Within the Fifties, the most crowded location on earth changed into a Japanese island 9 miles of Nagasaki. Nowadays, it might be tough to imagine such a lonely place.
• At Japan’s westernmost tip, 505 uninhabited islands dot the Sea of Japan. One of them is Hashima Island, bought by Mitsubishi Motors in 1890 when they discover coal over there. The company set-up some giant seawalls around the island, in order to prevent typhoons, as a result, the island remains known as Gunkanjima in Japanese —”Battleship Island.”
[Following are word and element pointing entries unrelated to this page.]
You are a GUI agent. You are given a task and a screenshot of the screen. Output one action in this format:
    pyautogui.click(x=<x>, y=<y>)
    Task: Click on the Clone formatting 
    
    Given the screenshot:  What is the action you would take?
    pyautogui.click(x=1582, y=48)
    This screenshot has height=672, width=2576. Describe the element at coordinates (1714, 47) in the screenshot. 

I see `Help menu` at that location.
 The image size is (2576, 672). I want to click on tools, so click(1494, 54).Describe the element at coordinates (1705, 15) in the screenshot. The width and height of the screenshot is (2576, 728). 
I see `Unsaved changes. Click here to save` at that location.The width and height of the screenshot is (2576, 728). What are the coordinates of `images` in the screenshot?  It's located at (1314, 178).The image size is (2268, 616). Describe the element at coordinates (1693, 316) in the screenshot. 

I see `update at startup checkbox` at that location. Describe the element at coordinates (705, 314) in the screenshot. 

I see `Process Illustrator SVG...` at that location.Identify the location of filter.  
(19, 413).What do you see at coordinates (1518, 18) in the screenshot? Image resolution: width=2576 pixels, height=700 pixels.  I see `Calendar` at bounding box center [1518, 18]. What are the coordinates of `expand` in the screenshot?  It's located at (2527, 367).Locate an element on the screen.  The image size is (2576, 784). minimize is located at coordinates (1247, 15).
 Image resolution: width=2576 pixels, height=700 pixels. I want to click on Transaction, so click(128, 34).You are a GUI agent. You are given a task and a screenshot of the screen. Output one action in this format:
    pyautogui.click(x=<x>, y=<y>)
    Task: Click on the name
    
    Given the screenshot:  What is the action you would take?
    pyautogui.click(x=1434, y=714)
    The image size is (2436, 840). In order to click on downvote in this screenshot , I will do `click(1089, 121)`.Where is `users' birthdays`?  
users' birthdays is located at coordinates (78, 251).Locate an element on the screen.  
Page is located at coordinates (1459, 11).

Big Apartment Towers, Japan’s
First massive concrete buildings, built to house the army of workers that Hashima’s mine required. By 1959, there were 5,259 human beings dwelling there, on a footprint smaller than a regular stadium. That gave the island a population density of over 216,000 citizens per square mile, more crowded than any other island on earth.
• In 1974, Mitsubishi shut down the mine. Japan’s coal industry had collapsed because of the country’s switch to petroleum. Within few weeks, the whole island became absolutely abandoned. A vertical concrete ghost town where desks still in classrooms, furniture and TVs still in place. The authorities banned travel to the ghost island, you’ll deal with 30 days in prison if you decide to do so.